* **TASK SET**:
a) In the diary entry, why does the writer advise dealing with the most unsavory messages first?
b) Repeat the diary entry's text from "The council workers" up to and including "the educational world.".

* **DOCUMENT SEGMENT**:
== Segment start ==
There are events in my life that I don’t understand. But I’ve learned to accept them for what they are, and to be grateful for the joys and consolations that they brought with them.
8.00 am: A communion. 8.45 am: Off to School to begin a day of teaching and consultations. 9.15 am: I dealt with the physical post, email, and admin. Always tackle the most unsavoury messages first. Things can only get better after that:
9.40 am: Off to the Old College for a PhD fine art tutorial, and a lovely cup of tea and some fruit from a student who always exhibits exemplary hospitality. (A Lidl’s kiwi on this occasion. Quality stuff.)
The council workers were out in force, repainting the road markings on Terrace Road. I adore the sumptuousness of the thick and densely coloured paint, poured on hot and steaming, and cooling and drying in minutes. Painting as process:
The tidiness and orderliness of the artist’s studio reflects the values and preoccupations of the work produced therein:
Some of the MA students are still on vacation. So I made the most of their absence, and secreted myself away in order to deal with further incoming mail. 12.00 am: Back to the School to attend to admin, before a lunchtime meeting with the School’s subject representative from the university library. We righted the educational world.
== Segment end ==
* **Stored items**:
== Segment start ==
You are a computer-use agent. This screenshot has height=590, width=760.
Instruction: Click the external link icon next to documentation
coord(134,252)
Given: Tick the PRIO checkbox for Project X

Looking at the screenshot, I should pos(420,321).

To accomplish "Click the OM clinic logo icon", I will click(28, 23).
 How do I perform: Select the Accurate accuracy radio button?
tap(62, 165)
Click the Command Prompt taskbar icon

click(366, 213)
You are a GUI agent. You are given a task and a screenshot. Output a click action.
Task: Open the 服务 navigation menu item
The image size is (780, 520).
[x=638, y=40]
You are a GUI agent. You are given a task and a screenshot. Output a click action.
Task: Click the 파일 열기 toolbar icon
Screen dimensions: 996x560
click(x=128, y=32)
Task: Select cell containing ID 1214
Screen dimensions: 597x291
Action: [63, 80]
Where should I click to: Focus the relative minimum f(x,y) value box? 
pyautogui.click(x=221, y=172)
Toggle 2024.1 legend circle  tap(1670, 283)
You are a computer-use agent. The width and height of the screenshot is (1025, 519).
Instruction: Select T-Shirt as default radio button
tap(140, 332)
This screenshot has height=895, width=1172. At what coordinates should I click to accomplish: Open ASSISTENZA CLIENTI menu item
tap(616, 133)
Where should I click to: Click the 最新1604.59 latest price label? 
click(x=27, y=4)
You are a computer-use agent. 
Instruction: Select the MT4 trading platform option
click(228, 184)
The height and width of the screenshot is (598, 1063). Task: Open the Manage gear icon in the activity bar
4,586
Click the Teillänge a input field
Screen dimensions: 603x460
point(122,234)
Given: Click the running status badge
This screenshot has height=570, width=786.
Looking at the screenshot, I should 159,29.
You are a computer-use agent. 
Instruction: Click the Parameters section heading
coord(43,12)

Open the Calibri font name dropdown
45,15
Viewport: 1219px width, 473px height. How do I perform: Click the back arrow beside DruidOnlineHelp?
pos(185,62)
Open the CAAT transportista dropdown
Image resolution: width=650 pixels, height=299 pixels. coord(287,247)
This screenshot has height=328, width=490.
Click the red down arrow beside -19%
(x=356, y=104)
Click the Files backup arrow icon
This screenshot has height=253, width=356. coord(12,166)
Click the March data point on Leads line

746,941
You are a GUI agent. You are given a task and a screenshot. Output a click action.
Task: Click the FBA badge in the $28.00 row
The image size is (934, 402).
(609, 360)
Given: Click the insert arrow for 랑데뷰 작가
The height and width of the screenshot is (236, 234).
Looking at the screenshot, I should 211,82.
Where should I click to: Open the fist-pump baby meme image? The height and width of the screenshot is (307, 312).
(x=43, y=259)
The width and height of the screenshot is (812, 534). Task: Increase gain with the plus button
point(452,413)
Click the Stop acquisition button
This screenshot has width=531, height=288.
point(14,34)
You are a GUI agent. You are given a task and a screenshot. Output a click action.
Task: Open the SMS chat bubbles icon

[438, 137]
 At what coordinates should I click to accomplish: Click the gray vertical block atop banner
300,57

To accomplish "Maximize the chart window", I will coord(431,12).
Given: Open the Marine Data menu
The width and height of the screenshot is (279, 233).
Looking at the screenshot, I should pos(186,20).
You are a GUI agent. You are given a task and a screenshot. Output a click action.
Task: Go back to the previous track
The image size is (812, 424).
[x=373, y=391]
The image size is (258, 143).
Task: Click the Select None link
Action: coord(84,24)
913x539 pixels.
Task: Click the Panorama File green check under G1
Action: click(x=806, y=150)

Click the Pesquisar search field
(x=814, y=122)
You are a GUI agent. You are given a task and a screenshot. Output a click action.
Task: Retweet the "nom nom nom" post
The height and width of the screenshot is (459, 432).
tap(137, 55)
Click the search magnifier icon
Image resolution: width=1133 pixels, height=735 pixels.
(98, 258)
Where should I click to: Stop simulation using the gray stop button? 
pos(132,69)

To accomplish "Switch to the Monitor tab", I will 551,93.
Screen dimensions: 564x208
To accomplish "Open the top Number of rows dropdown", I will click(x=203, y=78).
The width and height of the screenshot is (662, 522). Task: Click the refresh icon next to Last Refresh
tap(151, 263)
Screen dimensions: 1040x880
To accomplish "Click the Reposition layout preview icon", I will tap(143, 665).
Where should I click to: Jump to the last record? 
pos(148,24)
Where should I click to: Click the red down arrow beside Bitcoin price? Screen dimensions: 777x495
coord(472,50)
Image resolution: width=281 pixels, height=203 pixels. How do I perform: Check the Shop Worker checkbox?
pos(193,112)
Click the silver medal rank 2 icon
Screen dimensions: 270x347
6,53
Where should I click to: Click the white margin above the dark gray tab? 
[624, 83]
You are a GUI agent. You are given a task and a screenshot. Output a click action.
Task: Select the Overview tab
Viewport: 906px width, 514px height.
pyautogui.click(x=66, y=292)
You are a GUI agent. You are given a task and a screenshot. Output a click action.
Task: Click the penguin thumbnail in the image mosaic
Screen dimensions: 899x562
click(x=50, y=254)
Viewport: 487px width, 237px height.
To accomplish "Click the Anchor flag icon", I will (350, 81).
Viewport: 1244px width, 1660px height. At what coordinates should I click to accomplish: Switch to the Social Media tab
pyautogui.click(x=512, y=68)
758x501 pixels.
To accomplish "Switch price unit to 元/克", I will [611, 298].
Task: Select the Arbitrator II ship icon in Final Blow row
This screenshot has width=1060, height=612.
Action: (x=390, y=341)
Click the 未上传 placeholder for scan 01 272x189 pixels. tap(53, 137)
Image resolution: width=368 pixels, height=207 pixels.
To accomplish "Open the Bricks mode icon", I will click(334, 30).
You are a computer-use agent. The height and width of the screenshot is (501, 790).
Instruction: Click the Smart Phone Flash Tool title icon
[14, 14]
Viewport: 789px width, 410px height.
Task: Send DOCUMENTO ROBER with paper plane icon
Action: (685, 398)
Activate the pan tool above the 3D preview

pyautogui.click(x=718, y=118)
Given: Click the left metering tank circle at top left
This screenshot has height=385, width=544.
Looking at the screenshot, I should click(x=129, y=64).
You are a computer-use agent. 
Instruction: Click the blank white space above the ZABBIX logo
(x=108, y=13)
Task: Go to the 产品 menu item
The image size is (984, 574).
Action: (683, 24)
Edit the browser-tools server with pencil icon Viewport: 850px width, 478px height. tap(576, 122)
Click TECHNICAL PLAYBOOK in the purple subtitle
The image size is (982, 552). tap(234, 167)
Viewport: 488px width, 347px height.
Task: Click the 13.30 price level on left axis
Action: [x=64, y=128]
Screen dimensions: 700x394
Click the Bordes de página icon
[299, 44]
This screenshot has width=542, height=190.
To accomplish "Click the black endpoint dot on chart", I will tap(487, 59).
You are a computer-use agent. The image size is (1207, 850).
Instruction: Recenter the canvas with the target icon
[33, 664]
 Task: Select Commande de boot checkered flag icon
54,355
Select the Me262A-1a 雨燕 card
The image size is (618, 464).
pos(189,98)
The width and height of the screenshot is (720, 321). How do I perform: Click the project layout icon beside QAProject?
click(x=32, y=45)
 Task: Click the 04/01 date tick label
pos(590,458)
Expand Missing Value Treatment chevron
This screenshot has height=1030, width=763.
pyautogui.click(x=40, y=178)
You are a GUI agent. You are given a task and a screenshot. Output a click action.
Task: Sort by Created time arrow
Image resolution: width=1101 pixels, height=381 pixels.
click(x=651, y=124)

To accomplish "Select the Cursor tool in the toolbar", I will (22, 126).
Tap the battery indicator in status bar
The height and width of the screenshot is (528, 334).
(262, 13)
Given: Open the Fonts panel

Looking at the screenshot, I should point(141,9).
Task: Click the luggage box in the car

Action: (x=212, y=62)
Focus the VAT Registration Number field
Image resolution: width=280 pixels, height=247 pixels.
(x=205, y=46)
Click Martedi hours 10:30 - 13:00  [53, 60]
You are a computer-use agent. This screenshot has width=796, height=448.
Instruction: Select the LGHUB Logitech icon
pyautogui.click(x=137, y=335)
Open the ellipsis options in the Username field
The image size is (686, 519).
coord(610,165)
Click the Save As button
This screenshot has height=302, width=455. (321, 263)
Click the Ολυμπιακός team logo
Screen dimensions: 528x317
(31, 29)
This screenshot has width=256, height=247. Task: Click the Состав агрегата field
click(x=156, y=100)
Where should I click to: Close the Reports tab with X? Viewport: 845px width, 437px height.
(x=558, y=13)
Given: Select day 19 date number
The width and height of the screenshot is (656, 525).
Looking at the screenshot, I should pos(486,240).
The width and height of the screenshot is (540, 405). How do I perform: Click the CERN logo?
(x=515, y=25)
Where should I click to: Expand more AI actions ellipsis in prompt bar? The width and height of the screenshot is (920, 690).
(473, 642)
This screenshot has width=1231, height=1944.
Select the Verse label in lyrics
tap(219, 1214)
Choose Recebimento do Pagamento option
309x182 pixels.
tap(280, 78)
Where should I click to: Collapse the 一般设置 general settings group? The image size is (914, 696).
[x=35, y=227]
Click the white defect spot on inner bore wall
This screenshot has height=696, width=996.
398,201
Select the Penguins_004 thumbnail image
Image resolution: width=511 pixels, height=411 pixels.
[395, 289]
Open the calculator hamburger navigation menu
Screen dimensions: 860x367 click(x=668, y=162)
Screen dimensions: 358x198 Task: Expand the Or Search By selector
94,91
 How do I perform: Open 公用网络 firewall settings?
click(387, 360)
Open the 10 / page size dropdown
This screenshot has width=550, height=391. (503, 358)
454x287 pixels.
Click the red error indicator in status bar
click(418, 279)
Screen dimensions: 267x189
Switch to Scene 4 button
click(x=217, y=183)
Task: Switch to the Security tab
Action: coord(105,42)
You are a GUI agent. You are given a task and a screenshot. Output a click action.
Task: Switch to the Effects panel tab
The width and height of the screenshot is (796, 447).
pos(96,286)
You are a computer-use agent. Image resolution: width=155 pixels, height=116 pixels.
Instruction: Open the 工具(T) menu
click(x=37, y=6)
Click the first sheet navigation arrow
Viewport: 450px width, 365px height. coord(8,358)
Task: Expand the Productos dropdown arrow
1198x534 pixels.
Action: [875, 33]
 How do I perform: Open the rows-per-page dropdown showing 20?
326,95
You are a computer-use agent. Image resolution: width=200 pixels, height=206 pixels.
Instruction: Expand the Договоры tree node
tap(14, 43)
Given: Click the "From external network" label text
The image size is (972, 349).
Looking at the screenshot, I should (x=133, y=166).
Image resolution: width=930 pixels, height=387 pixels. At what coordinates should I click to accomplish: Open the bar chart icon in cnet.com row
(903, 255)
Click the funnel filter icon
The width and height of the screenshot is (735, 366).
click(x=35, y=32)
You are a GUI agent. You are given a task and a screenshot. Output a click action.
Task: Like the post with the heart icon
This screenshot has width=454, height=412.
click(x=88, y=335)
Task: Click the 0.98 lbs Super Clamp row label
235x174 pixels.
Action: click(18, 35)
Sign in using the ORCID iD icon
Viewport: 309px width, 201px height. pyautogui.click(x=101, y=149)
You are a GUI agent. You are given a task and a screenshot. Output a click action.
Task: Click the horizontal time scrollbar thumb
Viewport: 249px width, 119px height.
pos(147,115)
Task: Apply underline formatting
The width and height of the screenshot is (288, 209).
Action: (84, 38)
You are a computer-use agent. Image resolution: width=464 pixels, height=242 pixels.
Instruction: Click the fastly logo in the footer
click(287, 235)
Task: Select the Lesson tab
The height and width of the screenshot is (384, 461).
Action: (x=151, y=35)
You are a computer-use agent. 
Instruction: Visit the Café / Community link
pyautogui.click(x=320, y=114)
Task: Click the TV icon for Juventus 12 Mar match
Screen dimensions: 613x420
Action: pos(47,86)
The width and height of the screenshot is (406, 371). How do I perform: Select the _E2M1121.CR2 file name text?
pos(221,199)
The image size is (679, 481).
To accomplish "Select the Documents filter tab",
== Segment end ==
* **SOLUTIONS IN ORDER**:
a) Once those are out of the way, things can only get better.

b)
The council workers were out in force, repainting the road markings on Terrace Road. I adore the sumptuousness of the thick and densely coloured paint, poured on hot and steaming, and cooling and drying in minutes. Painting as process:
The tidiness and orderliness of the artist’s studio reflects the values and preoccupations of the work produced therein:
Some of the MA students are still on vacation. So I made the most of their absence, and secreted myself away in order to deal with further incoming mail. 12.00 am: Back to the School to attend to admin, before a lunchtime meeting with the School’s subject representative from the university library. We righted the educational world.